── Extracted information ──
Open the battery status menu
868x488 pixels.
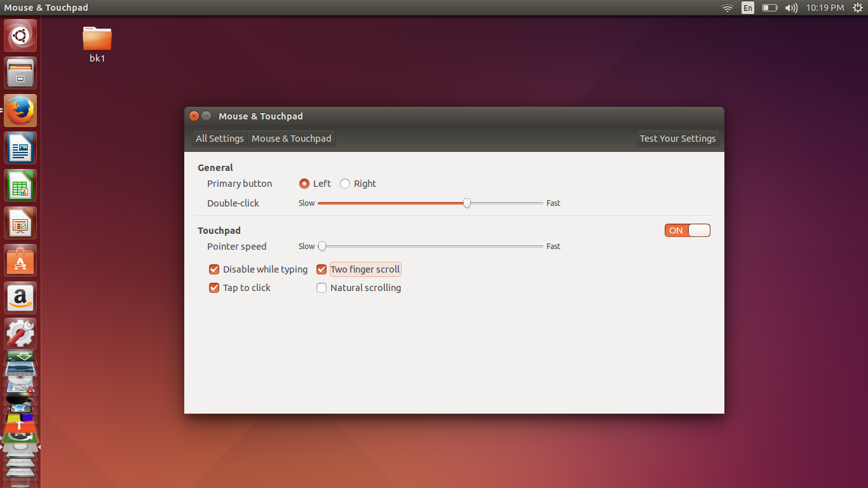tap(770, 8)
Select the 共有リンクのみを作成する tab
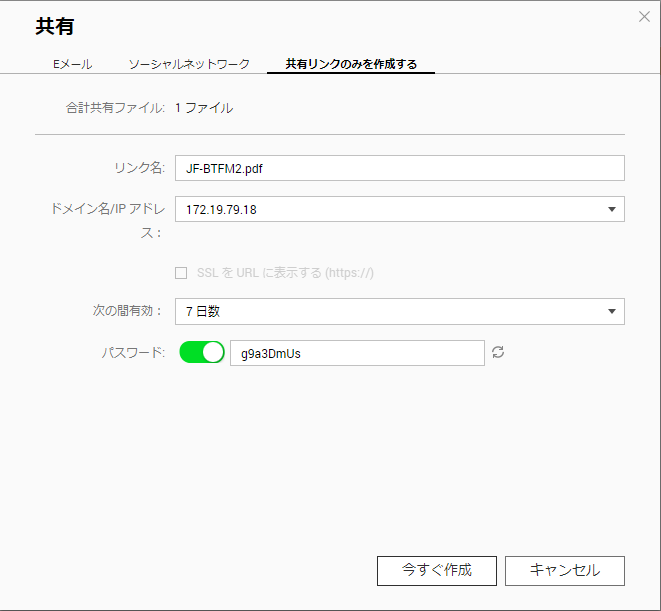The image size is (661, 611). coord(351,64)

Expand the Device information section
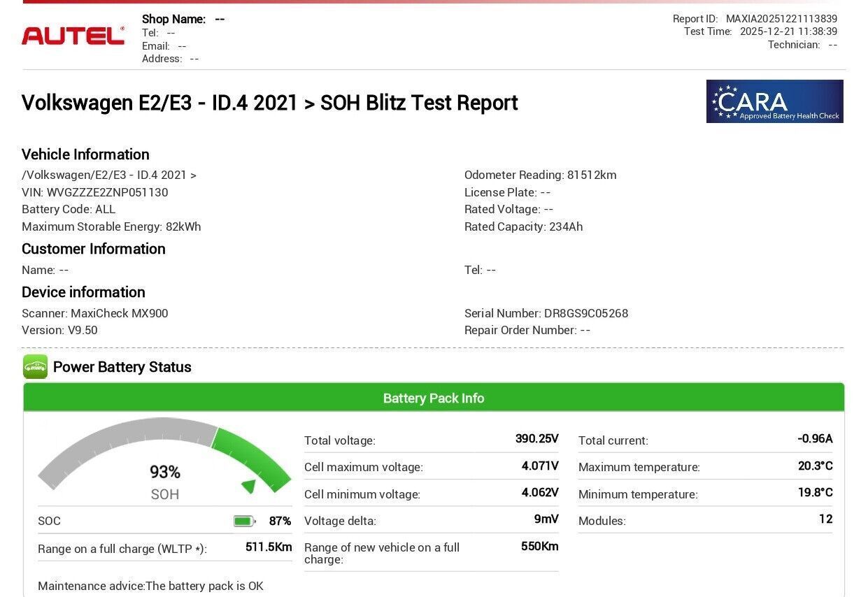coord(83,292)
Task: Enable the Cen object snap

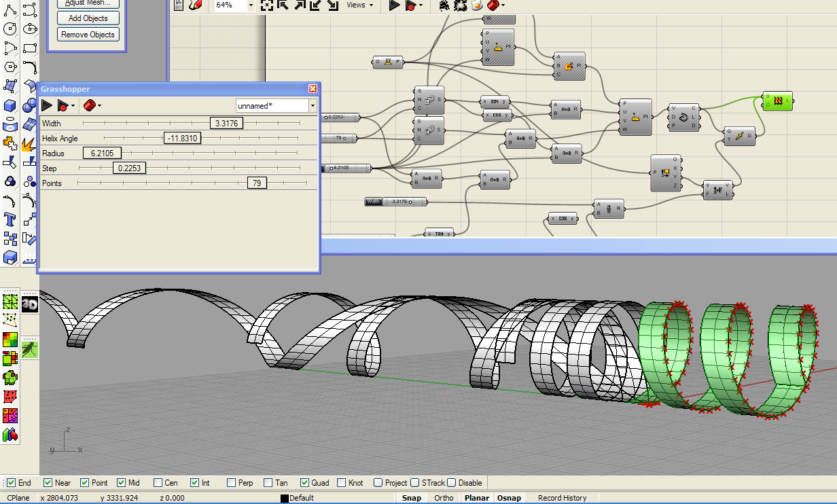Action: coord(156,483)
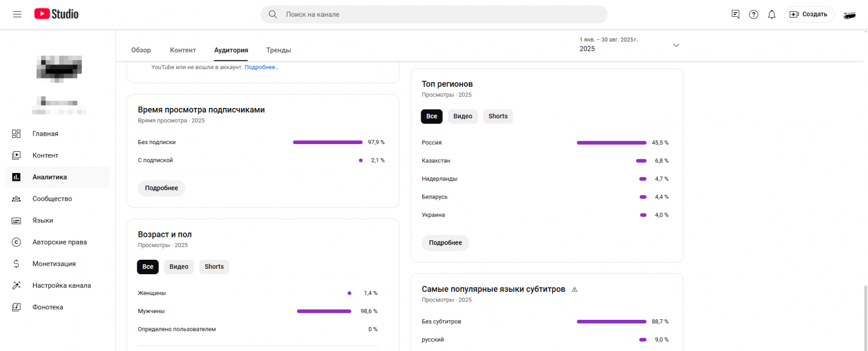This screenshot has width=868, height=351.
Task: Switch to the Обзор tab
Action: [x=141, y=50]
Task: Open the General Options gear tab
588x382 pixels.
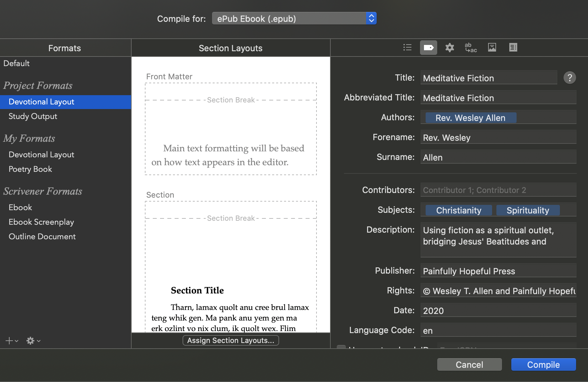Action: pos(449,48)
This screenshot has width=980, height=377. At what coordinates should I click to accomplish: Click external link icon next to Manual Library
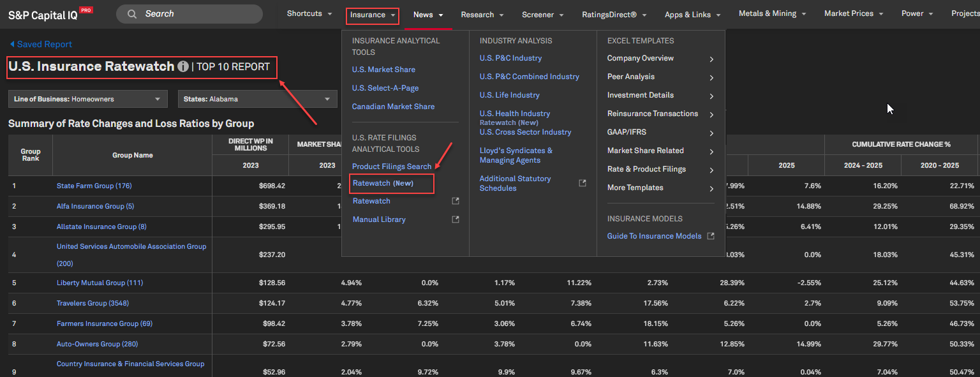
───
── Extracted information ──
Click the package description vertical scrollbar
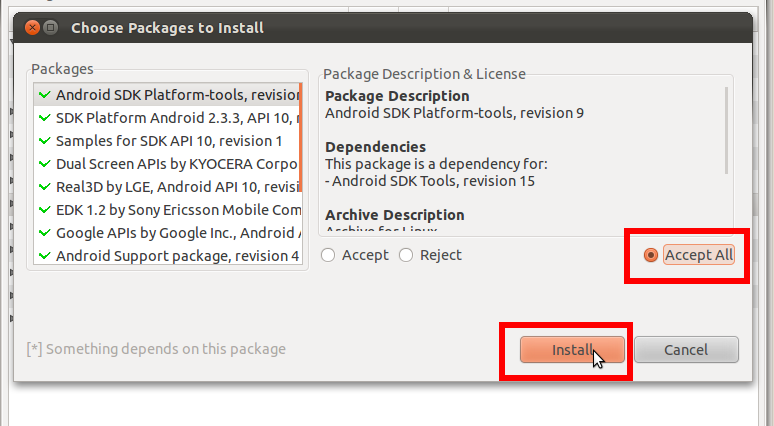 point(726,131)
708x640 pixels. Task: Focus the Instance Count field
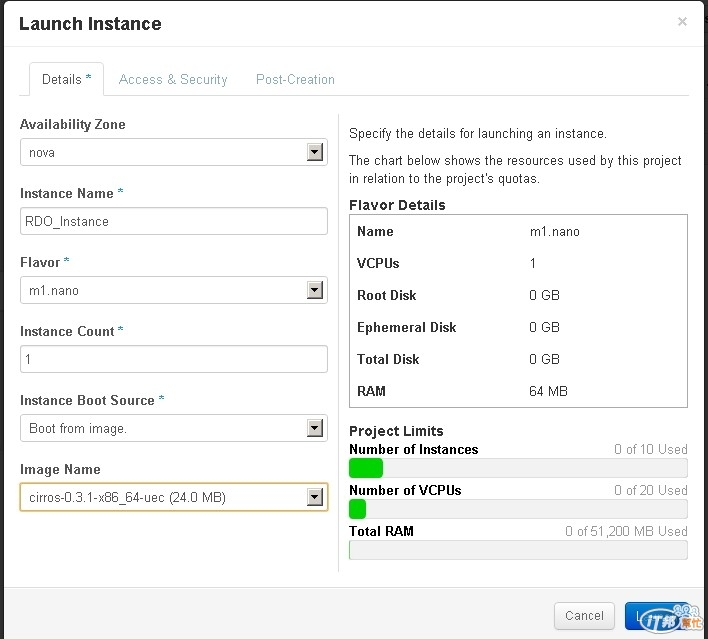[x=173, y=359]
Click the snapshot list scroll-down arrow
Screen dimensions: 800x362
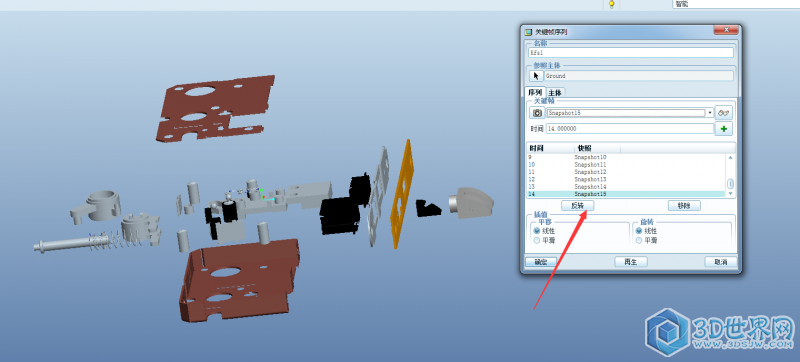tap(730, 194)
───
── Extracted information ──
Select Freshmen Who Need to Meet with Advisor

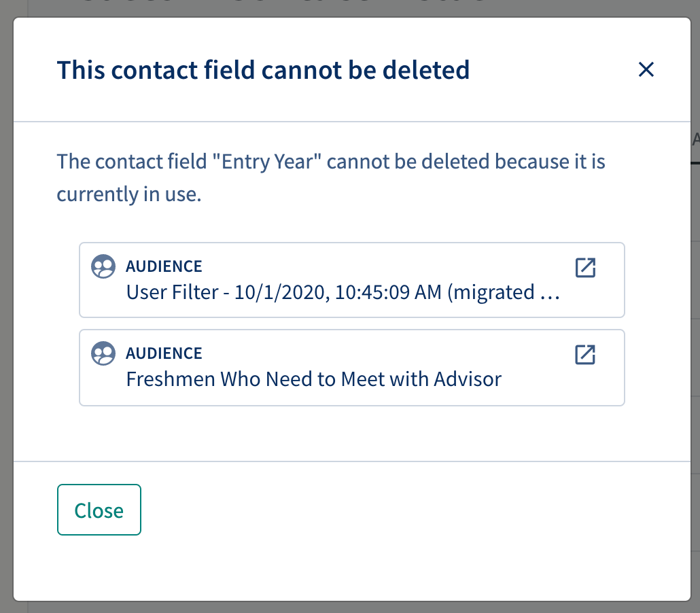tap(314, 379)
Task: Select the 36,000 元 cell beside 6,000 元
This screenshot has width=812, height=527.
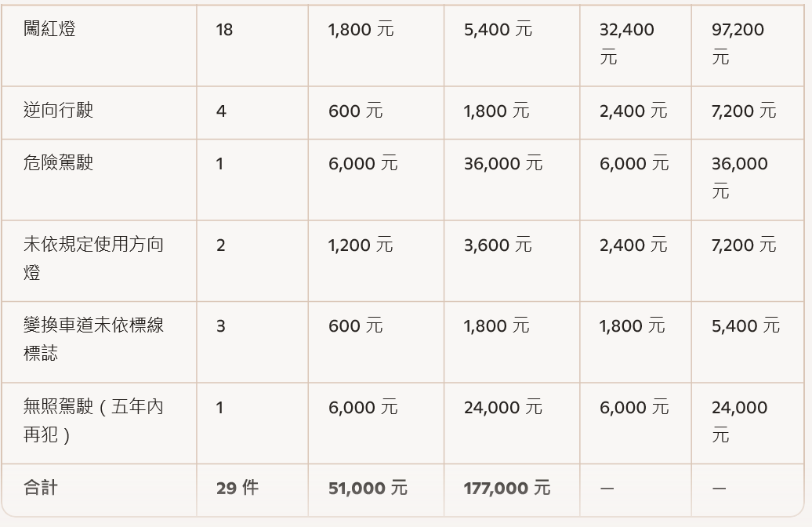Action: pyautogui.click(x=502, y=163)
───
▶ [How to complete this task]: Among the lines of the material above, find those with the word "Open". Copy each one.

▶ [Exercise result]:
Open the battery status menu
Task: Open the General Options gear tab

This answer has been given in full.